* Assignment
When the line with "More… (479, 157)" appears below, start repeating lines exactly, and keep going through the line with "Виробники (329, 208)"; add nothing outside that span.

========

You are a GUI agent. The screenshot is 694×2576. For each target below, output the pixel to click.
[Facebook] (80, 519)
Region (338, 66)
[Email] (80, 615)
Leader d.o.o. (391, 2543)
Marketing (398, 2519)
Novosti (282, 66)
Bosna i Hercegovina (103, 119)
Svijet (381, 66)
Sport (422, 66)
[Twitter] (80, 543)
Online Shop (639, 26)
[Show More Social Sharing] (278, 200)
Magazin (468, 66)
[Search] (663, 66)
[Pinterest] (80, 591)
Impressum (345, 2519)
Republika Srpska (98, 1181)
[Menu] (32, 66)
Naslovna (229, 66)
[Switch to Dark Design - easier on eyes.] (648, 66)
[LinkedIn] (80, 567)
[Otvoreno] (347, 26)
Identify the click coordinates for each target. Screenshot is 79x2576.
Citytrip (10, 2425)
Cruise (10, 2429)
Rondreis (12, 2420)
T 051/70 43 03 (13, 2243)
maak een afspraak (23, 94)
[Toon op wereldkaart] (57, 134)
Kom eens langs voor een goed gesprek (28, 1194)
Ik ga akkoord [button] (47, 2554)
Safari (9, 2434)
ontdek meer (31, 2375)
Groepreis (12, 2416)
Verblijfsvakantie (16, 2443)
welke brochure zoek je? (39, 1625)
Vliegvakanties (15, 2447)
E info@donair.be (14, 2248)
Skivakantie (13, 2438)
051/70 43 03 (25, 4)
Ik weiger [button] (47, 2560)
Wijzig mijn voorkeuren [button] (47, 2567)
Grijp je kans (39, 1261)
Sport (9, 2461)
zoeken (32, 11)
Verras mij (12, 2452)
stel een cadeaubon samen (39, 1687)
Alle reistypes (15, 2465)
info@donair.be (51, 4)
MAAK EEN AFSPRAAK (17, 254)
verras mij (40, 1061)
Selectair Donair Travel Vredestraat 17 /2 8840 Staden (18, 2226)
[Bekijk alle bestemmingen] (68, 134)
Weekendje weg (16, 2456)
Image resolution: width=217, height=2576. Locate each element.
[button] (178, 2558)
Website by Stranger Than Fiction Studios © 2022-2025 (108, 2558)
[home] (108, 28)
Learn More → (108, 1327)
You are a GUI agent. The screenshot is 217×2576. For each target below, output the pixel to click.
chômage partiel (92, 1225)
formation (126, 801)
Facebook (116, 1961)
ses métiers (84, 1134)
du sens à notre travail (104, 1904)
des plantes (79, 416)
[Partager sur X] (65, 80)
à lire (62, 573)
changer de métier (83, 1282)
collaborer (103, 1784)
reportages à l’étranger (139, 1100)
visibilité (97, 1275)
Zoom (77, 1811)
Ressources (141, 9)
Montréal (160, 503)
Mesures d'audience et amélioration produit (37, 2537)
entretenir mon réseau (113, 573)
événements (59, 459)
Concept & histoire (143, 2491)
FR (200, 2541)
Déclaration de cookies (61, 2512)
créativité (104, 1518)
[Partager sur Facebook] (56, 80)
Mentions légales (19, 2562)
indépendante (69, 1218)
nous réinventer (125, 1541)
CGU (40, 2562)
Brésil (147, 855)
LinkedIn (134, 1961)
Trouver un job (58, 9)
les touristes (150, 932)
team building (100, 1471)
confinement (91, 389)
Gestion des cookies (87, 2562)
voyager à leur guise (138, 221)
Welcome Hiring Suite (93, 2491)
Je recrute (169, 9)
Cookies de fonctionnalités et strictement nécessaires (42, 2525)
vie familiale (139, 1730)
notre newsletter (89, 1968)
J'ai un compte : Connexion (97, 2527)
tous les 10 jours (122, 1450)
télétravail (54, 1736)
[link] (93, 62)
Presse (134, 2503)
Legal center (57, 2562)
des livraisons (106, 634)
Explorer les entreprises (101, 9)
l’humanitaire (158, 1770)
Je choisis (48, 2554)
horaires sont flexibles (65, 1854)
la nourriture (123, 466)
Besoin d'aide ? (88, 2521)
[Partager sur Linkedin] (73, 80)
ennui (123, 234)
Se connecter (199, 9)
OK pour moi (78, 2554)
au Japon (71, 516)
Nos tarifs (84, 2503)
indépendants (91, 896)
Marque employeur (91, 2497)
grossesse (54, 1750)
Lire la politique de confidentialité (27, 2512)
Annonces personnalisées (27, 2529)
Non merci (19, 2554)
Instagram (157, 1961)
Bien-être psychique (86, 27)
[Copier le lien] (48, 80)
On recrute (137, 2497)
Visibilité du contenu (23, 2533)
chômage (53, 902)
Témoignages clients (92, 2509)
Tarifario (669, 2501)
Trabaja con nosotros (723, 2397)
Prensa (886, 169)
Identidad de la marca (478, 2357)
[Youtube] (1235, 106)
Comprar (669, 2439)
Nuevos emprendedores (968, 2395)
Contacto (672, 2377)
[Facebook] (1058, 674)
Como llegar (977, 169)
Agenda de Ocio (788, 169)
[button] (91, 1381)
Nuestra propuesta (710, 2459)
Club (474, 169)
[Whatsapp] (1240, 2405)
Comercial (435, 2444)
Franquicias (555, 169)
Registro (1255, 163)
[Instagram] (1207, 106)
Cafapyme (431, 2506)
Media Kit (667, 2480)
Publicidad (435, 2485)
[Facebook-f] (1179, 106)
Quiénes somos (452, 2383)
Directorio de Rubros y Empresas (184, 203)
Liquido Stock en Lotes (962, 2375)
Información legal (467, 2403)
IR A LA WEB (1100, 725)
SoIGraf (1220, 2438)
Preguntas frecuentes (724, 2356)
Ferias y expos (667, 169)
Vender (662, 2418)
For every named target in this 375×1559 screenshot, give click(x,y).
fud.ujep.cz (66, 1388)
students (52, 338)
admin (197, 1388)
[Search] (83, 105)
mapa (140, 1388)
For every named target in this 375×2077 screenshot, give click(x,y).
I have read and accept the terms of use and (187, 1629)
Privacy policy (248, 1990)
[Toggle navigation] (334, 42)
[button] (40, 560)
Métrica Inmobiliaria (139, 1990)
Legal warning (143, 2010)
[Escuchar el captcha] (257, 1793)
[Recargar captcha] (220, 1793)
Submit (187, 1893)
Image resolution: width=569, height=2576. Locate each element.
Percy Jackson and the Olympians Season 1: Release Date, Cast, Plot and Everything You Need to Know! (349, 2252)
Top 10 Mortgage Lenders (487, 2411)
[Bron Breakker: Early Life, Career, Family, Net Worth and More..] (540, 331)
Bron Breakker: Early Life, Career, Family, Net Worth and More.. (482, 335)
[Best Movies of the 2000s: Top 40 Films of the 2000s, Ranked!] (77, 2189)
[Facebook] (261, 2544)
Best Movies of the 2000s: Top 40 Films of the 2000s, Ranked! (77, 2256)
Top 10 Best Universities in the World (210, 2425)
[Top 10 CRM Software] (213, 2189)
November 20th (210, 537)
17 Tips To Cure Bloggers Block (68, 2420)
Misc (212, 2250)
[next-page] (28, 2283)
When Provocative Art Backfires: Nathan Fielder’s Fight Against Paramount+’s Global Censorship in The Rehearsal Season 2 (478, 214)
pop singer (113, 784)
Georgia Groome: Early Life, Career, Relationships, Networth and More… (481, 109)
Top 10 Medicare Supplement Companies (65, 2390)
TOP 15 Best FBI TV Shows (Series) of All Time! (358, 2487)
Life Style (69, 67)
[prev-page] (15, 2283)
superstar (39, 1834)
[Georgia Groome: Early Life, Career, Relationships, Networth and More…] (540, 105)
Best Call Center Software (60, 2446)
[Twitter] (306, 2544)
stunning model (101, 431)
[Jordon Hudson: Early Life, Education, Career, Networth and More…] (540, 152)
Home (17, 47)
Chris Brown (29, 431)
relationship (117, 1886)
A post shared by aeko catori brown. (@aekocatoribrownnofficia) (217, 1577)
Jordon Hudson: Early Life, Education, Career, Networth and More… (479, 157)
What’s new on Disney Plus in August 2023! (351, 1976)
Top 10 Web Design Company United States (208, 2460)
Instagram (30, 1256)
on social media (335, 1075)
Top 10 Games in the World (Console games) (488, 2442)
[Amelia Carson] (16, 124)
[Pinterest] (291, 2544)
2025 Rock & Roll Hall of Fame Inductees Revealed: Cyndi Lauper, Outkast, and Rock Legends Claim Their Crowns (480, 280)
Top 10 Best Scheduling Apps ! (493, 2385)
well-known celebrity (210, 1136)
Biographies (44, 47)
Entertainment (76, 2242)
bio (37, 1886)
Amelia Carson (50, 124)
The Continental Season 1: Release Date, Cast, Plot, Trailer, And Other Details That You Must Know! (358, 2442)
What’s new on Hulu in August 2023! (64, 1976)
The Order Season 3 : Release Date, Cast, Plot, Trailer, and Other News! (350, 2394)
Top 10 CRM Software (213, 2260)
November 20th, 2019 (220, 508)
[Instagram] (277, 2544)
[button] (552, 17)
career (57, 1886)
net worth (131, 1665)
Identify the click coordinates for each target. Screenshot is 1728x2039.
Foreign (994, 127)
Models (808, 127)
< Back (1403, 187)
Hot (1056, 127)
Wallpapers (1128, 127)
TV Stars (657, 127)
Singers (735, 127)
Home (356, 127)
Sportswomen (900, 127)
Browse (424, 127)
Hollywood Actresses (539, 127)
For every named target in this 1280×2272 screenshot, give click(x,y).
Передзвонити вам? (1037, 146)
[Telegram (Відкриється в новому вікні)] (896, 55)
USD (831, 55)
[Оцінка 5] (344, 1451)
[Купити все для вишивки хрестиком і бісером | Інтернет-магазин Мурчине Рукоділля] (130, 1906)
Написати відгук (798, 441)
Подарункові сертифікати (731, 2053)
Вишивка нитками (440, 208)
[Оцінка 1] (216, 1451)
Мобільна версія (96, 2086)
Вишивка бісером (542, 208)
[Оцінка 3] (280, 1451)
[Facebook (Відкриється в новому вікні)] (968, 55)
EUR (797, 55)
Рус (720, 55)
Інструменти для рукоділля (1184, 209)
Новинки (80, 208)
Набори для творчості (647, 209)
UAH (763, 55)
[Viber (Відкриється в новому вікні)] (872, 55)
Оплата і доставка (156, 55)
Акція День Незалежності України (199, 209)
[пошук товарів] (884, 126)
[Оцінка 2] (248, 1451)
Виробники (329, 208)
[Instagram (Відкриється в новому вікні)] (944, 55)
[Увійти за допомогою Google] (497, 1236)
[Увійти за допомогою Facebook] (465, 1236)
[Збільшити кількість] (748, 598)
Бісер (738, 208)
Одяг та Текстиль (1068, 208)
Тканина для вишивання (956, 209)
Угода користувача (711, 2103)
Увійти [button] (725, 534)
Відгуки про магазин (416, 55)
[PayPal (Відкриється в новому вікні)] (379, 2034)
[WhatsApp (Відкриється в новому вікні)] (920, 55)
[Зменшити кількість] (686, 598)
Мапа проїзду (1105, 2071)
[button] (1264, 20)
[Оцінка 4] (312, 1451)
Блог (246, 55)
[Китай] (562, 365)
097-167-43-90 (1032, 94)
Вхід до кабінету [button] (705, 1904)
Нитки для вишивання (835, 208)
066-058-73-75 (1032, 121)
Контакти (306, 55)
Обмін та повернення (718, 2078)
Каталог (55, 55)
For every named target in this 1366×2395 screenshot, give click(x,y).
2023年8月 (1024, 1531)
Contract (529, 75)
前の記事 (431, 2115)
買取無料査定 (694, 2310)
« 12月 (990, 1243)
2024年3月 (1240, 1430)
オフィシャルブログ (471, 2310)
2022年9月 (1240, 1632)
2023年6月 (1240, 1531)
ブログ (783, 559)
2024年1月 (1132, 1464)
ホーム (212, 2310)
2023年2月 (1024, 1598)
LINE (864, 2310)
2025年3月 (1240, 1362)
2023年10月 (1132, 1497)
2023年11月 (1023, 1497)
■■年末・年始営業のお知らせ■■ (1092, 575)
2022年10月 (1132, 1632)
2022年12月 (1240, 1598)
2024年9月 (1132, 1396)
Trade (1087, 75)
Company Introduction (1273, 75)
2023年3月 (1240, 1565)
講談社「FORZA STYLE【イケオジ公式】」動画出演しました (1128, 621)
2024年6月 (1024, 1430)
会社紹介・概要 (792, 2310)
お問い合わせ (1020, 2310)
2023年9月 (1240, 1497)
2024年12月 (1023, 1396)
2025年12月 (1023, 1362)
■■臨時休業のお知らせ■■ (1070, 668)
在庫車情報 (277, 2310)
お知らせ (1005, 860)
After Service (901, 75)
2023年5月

========

* Task response
Jordon Hudson: Early Life, Education, Career, Networth and More… (479, 157)
What’s new on Disney Plus in August 2023! (351, 1976)
Top 10 Web Design Company United States (208, 2460)
Instagram (30, 1256)
on social media (335, 1075)
Top 10 Games in the World (Console games) (488, 2442)
[Amelia Carson] (16, 124)
[Pinterest] (291, 2544)
2025 Rock & Roll Hall of Fame Inductees Revealed: Cyndi Lauper, Outkast, and Rock Legends Claim Their Crowns (480, 280)
Top 10 Best Scheduling Apps ! (493, 2385)
well-known celebrity (210, 1136)
Biographies (44, 47)
Entertainment (76, 2242)
bio (37, 1886)
Amelia Carson (50, 124)
The Continental Season 1: Release Date, Cast, Plot, Trailer, And Other Details That You Must Know! (358, 2442)
What’s new on Hulu in August 2023! (64, 1976)
The Order Season 3 : Release Date, Cast, Plot, Trailer, and Other News! (350, 2394)
Top 10 CRM Software (213, 2260)
November 20th, 2019 (220, 508)
[Instagram] (277, 2544)
[button] (552, 17)
career (57, 1886)
net worth (131, 1665)
Identify the click coordinates for each target. Screenshot is 1728x2039.
Foreign (994, 127)
Models (808, 127)
< Back (1403, 187)
Hot (1056, 127)
Wallpapers (1128, 127)
TV Stars (657, 127)
Singers (735, 127)
Home (356, 127)
Sportswomen (900, 127)
Browse (424, 127)
Hollywood Actresses (539, 127)
For every named target in this 1280×2272 screenshot, give click(x,y).
Передзвонити вам? (1037, 146)
[Telegram (Відкриється в новому вікні)] (896, 55)
USD (831, 55)
[Оцінка 5] (344, 1451)
[Купити все для вишивки хрестиком і бісером | Інтернет-магазин Мурчине Рукоділля] (130, 1906)
Написати відгук (798, 441)
Подарункові сертифікати (731, 2053)
Вишивка нитками (440, 208)
[Оцінка 1] (216, 1451)
Мобільна версія (96, 2086)
Вишивка бісером (542, 208)
[Оцінка 3] (280, 1451)
[Facebook (Відкриється в новому вікні)] (968, 55)
EUR (797, 55)
Рус (720, 55)
Інструменти для рукоділля (1184, 209)
Новинки (80, 208)
Набори для творчості (647, 209)
UAH (763, 55)
[Viber (Відкриється в новому вікні)] (872, 55)
Оплата і доставка (156, 55)
Акція День Незалежності України (199, 209)
[пошук товарів] (884, 126)
[Оцінка 2] (248, 1451)
Виробники (329, 208)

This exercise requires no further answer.